== GIVEN PASSAGE ==
Can't agree with some of the advice posted here, 1/1000th is generally too fast for most propeller aircraft. It might be fine for some aerobatic aircraft operating at high rpm, but any warbirds or light aircraft it will be too fast. 

When i shoot aircraft with propellers i would never go above 1/500th and ideally work between 1/60th-1/250th. For Helicopters that goes down further with 1/250th being about the maximum i would ever shoot at. As for the Jets basically anything 1/800th and above is good. I doubt you will need to even get to 800 ISO, most days you will be in the ISO range of 100-400, unless its a really dull day.

Which airshows are you going to be attending? That may dictate what gear is best due to the distances of the flying displays varying greatly between venues.
===
== RECORDS PROVIDED ==
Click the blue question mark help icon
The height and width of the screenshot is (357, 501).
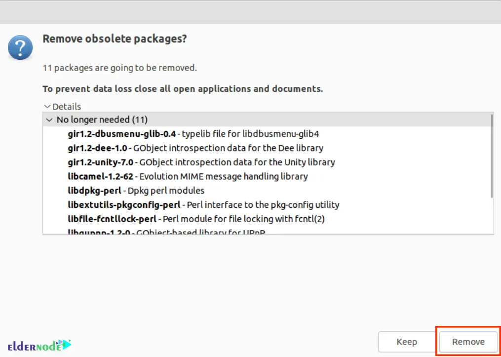(20, 47)
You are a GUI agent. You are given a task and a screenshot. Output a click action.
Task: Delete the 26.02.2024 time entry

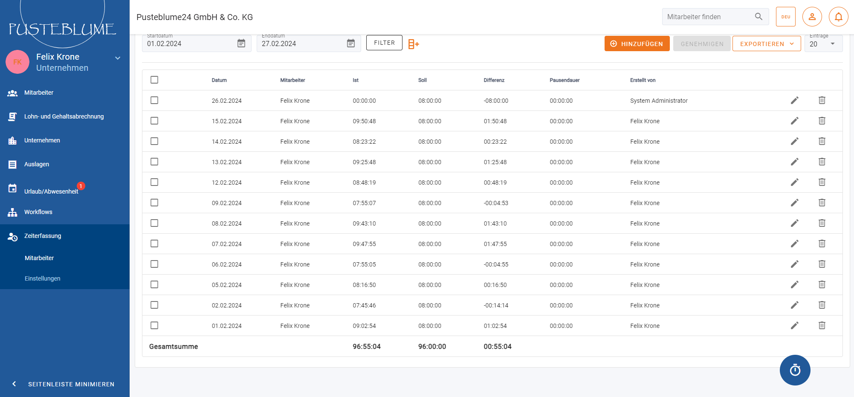(x=822, y=101)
===
• [DIRECTIVE 1] In the airshow photography post, rewrite the stretch from "When i shoot" through "really dull day.", changing "Jets" to "fast jets".
• [DIRECTIVE 2]
Answer these questions from the airshow photography post:
(a) What shutter speed does the post call generally too fast for most propeller aircraft?
(b) What ISO range does it say you will be in on most days?
(c) What varies greatly between venues?
• [DIRECTIVE 3] List every shutter speed that the airshow photography post mentions, giving each one only once.

• [WRITTEN REPLY 1]
When i shoot aircraft with propellers i would never go above 1/500th and ideally work between 1/60th-1/250th. For Helicopters that goes down further with 1/250th being about the maximum i would ever shoot at. As for the fast jets basically anything 1/800th and above is good. I doubt you will need to even get to 800 ISO, most days you will be in the ISO range of 100-400, unless its a really dull day.

• [WRITTEN REPLY 2]
(a) 1/1000th
(b) 100-400
(c) The distances of the flying displays

• [WRITTEN REPLY 3] 1/1000th, 1/500th, 1/60th, 1/250th, 1/800th